Сквозь открытое окно, которое выходило на Унтер ден Линден было видно, как посреди улицы по бульвару, окаймленному молодыми липами, как обычно по субботам, прогуливаются берлинцы.
Девушки и женщины в ярких цветастых платьях, мужчины, главным образом пожилые, в темных старомодных костюмах. У ворот посольства, облокотясь на косяк ворот, дремал полицейский в уродливой шуцмановской каске…
На столе у меня лежала большая пачка газет — утром удалось лишь бегло их просмотреть. Теперь можно было почитать повнимательнее. В нацистском официозе «Фолькишер беобахтер» в последнее время было напечатано несколько статей Дитриха — начальника пресс-отдела германского правительства. О них на одной из последних наших внутренних пресс-конференций докладывал пресс-атташе посольства. В этих явно инспирированных статьях Дитрих все время бил в одну точку. Он говорил о некоей угрозе, которая нависла над германской империей и которая мешает осуществлению гитлеровских планов создания «тысячелетнего рейха». Автор указывал, что германский народ и правительство вынуждены, прежде чем приступить к строительству такого рейха, устранить возникшую угрозу. Эту идею Дитрих, разумеется, пропагандировал неспроста. Вспомнились его статьи накануне нападения гитлеровской Германии на Югославию в первые дни апреля 1941 года.

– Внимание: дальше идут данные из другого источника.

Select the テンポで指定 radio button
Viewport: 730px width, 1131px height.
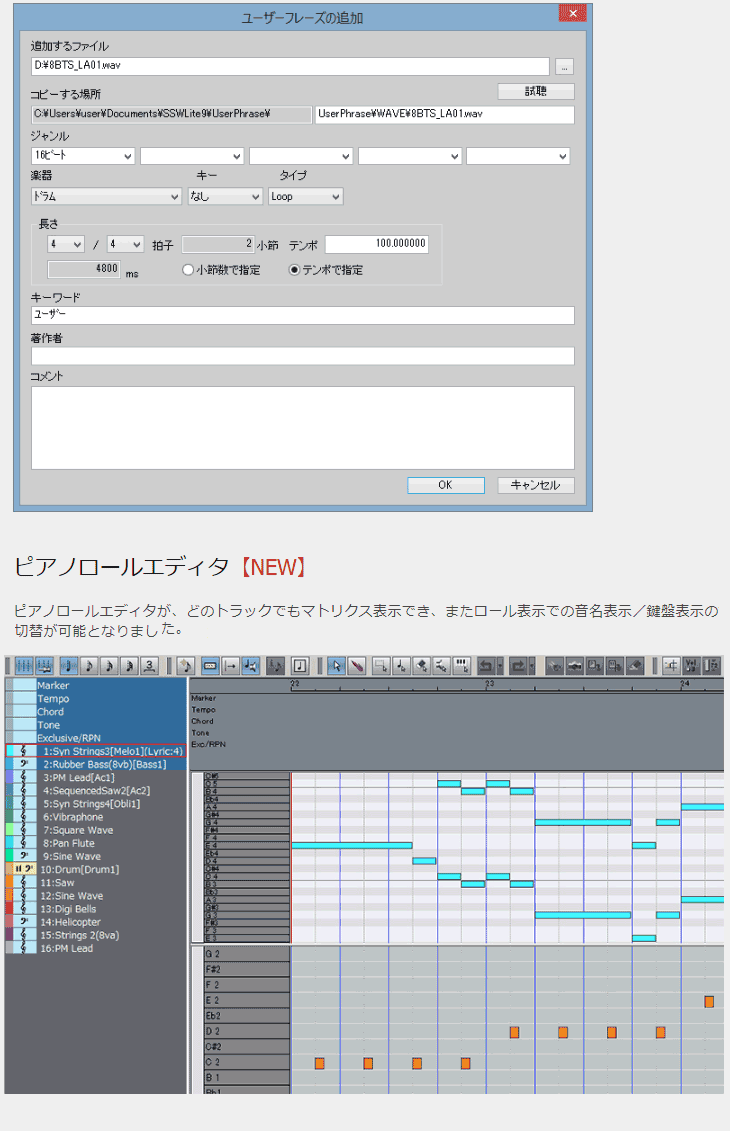[294, 270]
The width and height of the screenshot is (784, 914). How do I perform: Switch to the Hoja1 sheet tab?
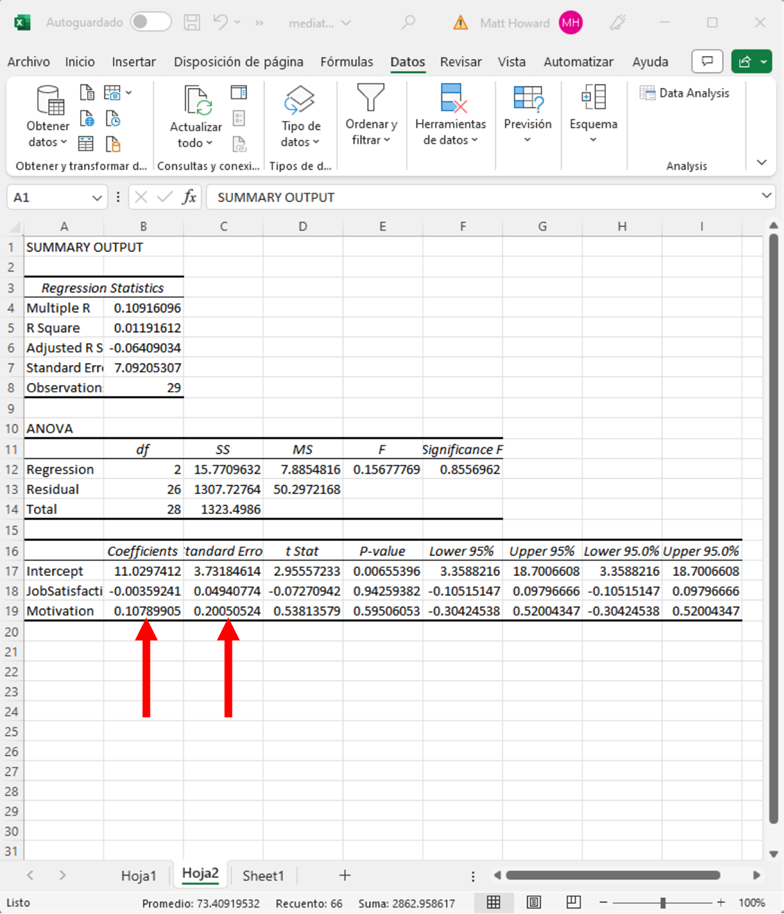pyautogui.click(x=138, y=875)
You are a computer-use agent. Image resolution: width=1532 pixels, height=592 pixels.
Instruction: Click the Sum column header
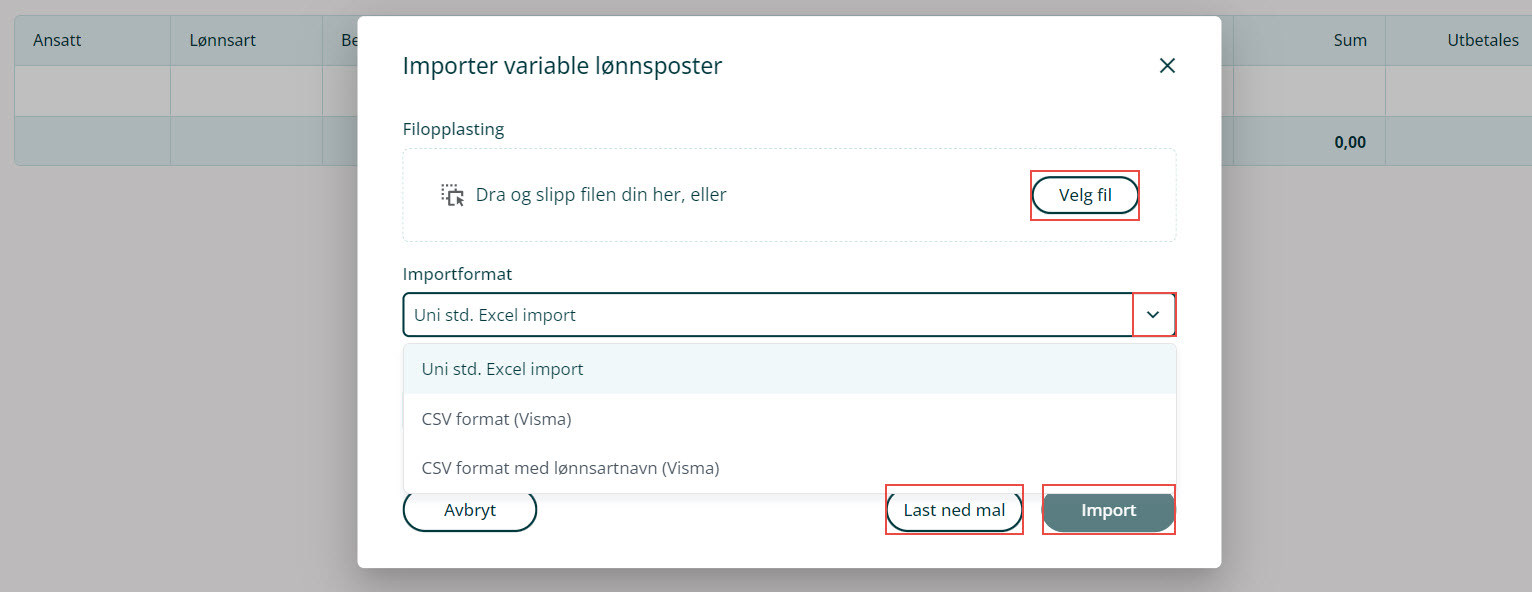pyautogui.click(x=1350, y=41)
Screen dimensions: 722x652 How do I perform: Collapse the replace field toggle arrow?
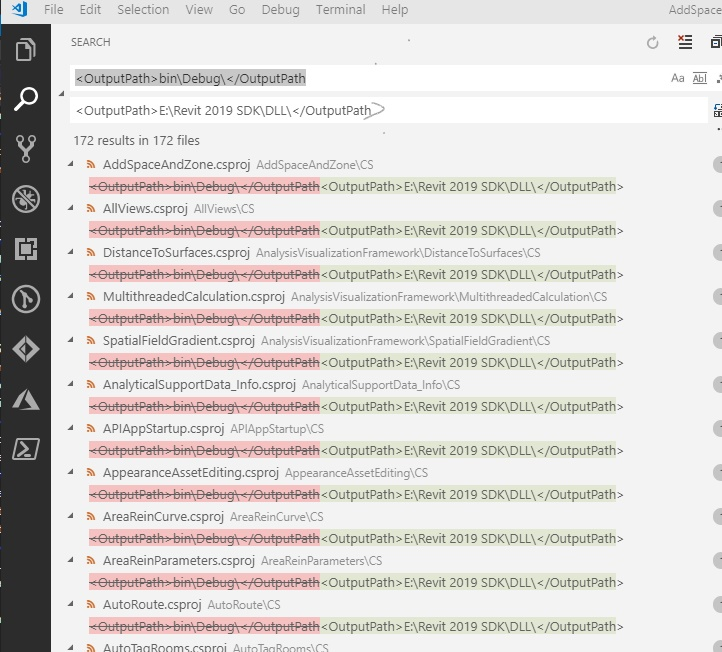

Тогда он разглагольствовал о «священной миссии» германской нации на Юго-Востоке Европы, вспоминал поход принца Евгения в XVIII веке в Сербию, оккупированную в то время турками, и довольно прозрачно давал понять, что ныне этот же путь должны проделать германские солдаты. Теперь в свете известных нам фактов о подготовке войны на Востоке статьи Дитриха о «новой угрозе» приобретали особый смысл. Трудно было отделаться от мысли, что ходивший по Берлину слух, в котором фигурировала последняя дата нападения Гитлера на Советский Союз — 22 июня, на этот раз, возможно, окажется правильным. Казалось странным и то, что мы в течение целого дня не могли связаться ни с Риббентропом, ни с его первым заместителем, хотя обычно, когда министра не было в городе, Вейцзеккер всегда был готов принять представителя посольства. И что это за важное совещание в ставке Гитлера, на котором, по словам, Вермана, находятся все нацистские главари?..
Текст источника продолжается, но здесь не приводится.